Le dio una calada al porro y volvió a pasárselo a él.

– Joder, te estoy hablando de llevar un paquetito, y punto. No estoy diciendo que le vaya a obligar a atracar una farmacia. -Pegó una larga calada, le pasó el porro a ella y prosiguió-: Además, ella no se va a meter en ningún lío, ya verás. No es lo mismo que si fuera yo, que ya me tienen muy visto, y que no pinto nada en según qué barrios.

– Pues entonces lo llevo yo, o quedas para hacer la entrega en cualquier otra parte. -Mónica volvió a llevarse el porro a los labios y se lo pasó a Coco acto seguido.

– A ti te han visto conmigo, y uno de los puntos que tengo acordados es que la entrega se realiza a domicilio. Así que no hay más que hablar.

Coco apagó el porro en el cenicero de plata que había en la mesilla de noche, y, acto seguido, ya con las manos libres, se tumbó de lado contra Mónica y empezó a acariciarle los senos pequeños y redondos, un par de flanes coronados con sendas guindas. Apretó la entrepierna contra el muslo de Mónica, le rozó ligeramente el borde del labio superior con el dedo índice, y notó cómo la boca de ella se entreabría. Los tres supimos que había llegado el momento de dejar la discusión para más tarde. Yo me levanté de la cama y me dirigí a la puerta, consciente de que a partir de aquel momento empezaba a sobrar.

– No sé si os dais cuenta de que yo también tendría que opinar algo en una discusión que, al fin y al cabo, versa sobre mi persona -dije antes de marcharme, apoyándome en el quicio de la puerta.

– Anda, déjanos solos, por favor -dijo Mónica. Cerré de un portazo.

Avanzaba por el pasillo de la casa de Mónica. Al final encontré una puerta que no recordaba haber visto allí antes. Abrí la puerta y descubrí que daba a otro corredor, más largo y oscuro que el que conocía. Seguí adelante y descubrí una segunda puerta. La abrí y me encontré con una habitación de paredes blancas, vacía, oscura. En una de las paredes había varias ventanas cerradas por persianas dobles de madera blanca. Las fui abriendo una a una y la luz entró en la habitación, haciendo que las paredes resplandecieran. Me senté en el centro de la habitación y me sentí feliz. De pronto vi cómo la puerta de la habitación se cerraba sola, lentamente, como manejada por una mano invisible. No intenté levantarme para abrirla porque sabía que no podría. Que el cerrojo estaba echado por fuera. Que había quedado atrapada en la habitación desnuda.

Abrí los ojos e intenté recordar dónde estaba. Me costó algunos segundos caer en la cuenta de que me había quedado dormida en el sillón del salón.
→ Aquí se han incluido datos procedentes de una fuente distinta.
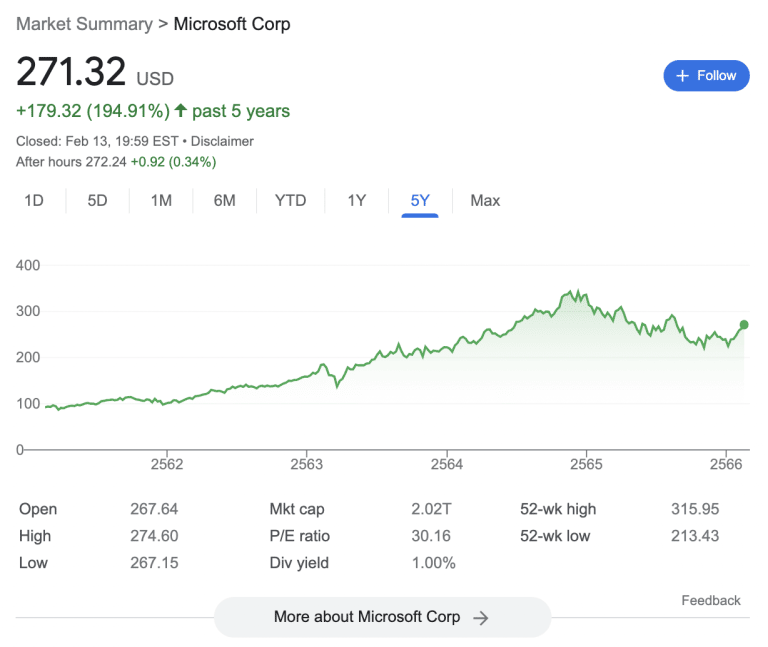Click the Mkt cap 2.02T value

(432, 509)
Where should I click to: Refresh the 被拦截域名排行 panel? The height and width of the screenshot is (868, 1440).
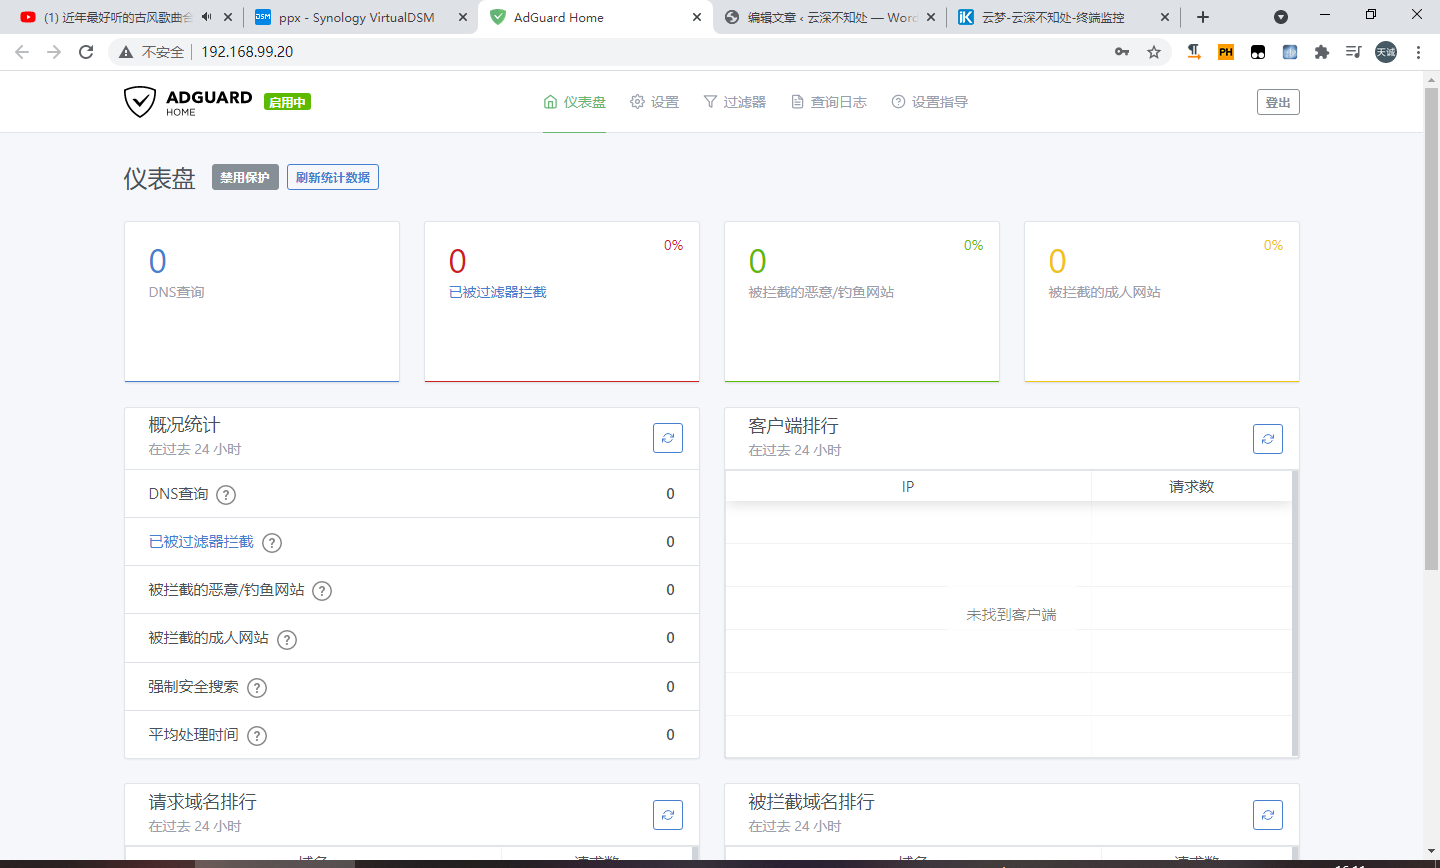[1267, 815]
Cuando uno se despierta, lo primero que necesita es situarse en el espacio y en el tiempo, así que, instintivamente, busqué con la mirada el reloj de péndulo en forma de torre (comprado en un anticuario en la Puerta de Toledo: una ganga) y comprobé la hora: las nueve y diez. En cualquier momento, Coco, o Mónica, o ambos, aparecerían por la puerta que daba al pasillo, el mismo que aparecía en mi sueño. Me bastaba con concentrarme, fijar la mirada y esperar. Clavé los ojos en la puerta y no los desvié en ningún momento, ni siquiera para mirar el reloj, de forma que no sabía cuánto tiempo había pasado cuando finalmente la puerta se abrió y apareció Mónica, despeinada, legañosa y todavía medio adormilada.

Al abrir, Mónica se dio de narices con mi mirada. Puso cara de haberse llevado un susto de muerte a pesar de que, al cabo de tantos años, estuviera más que acostumbrada a lo que ella consideraba rarezas mías.